For our client, international consulting company expert in SAAS platforms building, we are looking for a :
Knowledge Graph & Data Infrastructure Engineer
Responsabilità
Key Responsibilities
- Design and implement the Strategy Knowledge Graph and its underlying schema.
- Build mechanisms to track how entities and relationships change over time.
- Set up a federated graph architecture that separates public knowledge from private client data.
- Define node and edge structures with essential metadata and provenance.
- Optimize graph queries and retrieval patterns for complex reasoning tasks.
- Manage and integrate multiple storage systems (graph, vector, metadata, documents, blobs).
- Maintain consistency across storage layers through event-driven synchronization.
- Build the hybrid retrieval API that unifies graph and vector results for the reasoning agents.
- Implement caching and partitioning strategies to ensure performance and multi-tenant scalability.
- Build ETL pipelines to ingest processed documents and transform them into graph entities and relationships.
- Implement data normalization, entity resolution, and incremental updates to keep the graph clean and scalable.
- Ensure data quality and temporal consistency across the knowledge base.
- Maintain full provenance so every fact is traceable to its source.
- Develop APIs (REST / GraphQL) for querying, updating, and interacting with the Knowledge Graph.
- Optimize database performance through indexing, caching, and query tuning.
- Implement access control, encryption, audit logging, and compliance mechanisms across the data layer.
Profilo
Experience & Background
- 3–6+ years of professional experience as a Data Engineer, Backend Engineer, or Knowledge Graph Engineer, working on production-grade data systems.
- Strong hands‑on experience with graph databases (e.g.

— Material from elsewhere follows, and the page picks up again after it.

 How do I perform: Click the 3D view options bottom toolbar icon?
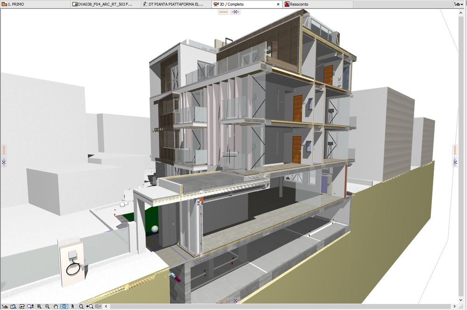tap(21, 306)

Neo4j, TigerGraph, Amazon Neptune, or equivalent) including schema design, query optimization, and performance tuning.
- Solid experience designing and operating distributed data infrastructure in cloud environments (AWS, GCP, or Azure).
- Proven ability to design data models and schemas for complex domains, including entities, relationships, and metadata.
- Experience implementing ETL / ELT pipelines for structured and unstructured data, including incremental updates and backfills.
- Strong understanding of data consistency, versioning, and provenance in large-scale data systems.
- Experience integrating multiple storage systems (e.g., graph DB + relational DB + document store + object storage) into a coherent data platform.
- Practical experience building APIs for data access (REST and / or GraphQL) and integrating them into backend services.
- Familiarity with event‑driven architectures (e.g., message queues, streaming, async pipelines) for synchronizing distributed systems.
- Strong skills in Python, Java, or Scala for backend and data engineering workloads.
- Experience with query optimization, indexing strategies, caching, and partitioning for high‑performance data access.
- Understanding of security, access control, and data isolation in multi‑tenant SaaS platforms.
- Strong grasp of software engineering best practices : version control, testing, CI / CD, monitoring, and documentation.
«I candidati, nel rispetto del D.lgs. 198 / 2006, D.lgs. 215 / 2003 e D.lgs. 216 / 2003, sono invitati a leggere l’informativa sulla privacy consultabile sotto il form di richiesta dati della pagina di candidatura (Regolamento UE n. 2016 / 679).
L’offerta è rivolta a candidati di entrambi i sessi, nel rispetto del D.lgs. 198 / 2006 e della normativa vigente in materia di pari opportunità. L’azienda promuove un ambiente di lavoro inclusivo e garantisce pari opportunità a tutte le persone, indipendentemente da genere, età, origine, orientamento sessuale o disabilità.